Julian didn’t have internet access so I don’t see how he could have done it.

------
MrZongle2
This was inevitable as soon as Ecuador started making uncomfortable noises
about Assange camping out in the embassy.

He's made too many enemies. If there's any truth to the charges, that just
made things easier for the authorities.

------
dmitryminkovsky
I can’t imagine the mix of emotions you must feel when simultaneously emerging
from seven years of house arrest and being arrested and facing more time of
arrest elsewhere. Must be a mix of “wow I’m outside” and awful dread.

------
throw2016
Hey look we have democracy, freedom, free speech but if you actually try to
use any of these seriously beyond ranting about some politician to actually
exposing the rot we will demonize and come after you.

This is a nice arrangement, the vast majority will never offer organized
dissent and can keep on posturing about 'freedom' and 'democracy' while those
who put their head above are swiftly cut down to size.

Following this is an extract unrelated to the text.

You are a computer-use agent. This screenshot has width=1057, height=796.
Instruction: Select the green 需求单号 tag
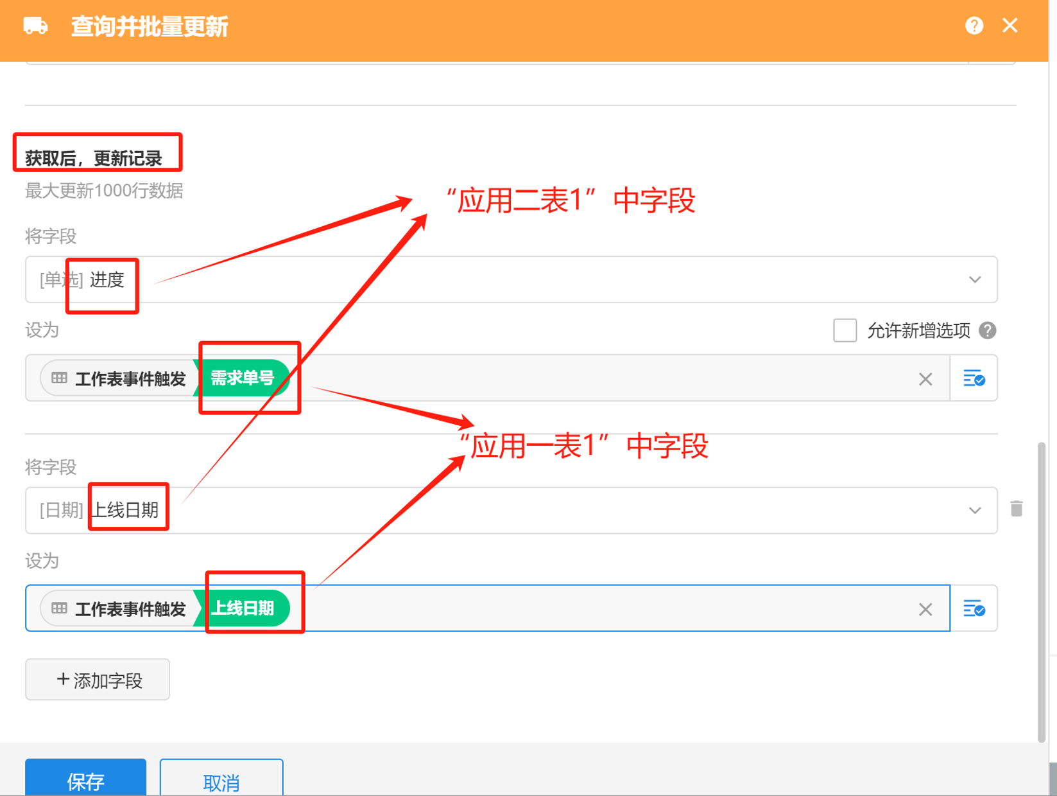click(243, 378)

Isn't it curious that the bare basic actions of whistle blowing and dissent
are not able to operate freely in the west?

------
mcguire
" _Mr Assange, 47, [appeared] at Westminster Magistrates ' Court. He pleaded
"not guilty" to the 2012 charge of failing to surrender to the court. [...]
Finding him guilty, District Judge Michael Snow said Mr Assange's behaviour
was "the behaviour of a narcissist who cannot get beyond his own selfish
interest"._"

How does the English justice system work? He was arrested, and almost
immediately taken to court and convicted?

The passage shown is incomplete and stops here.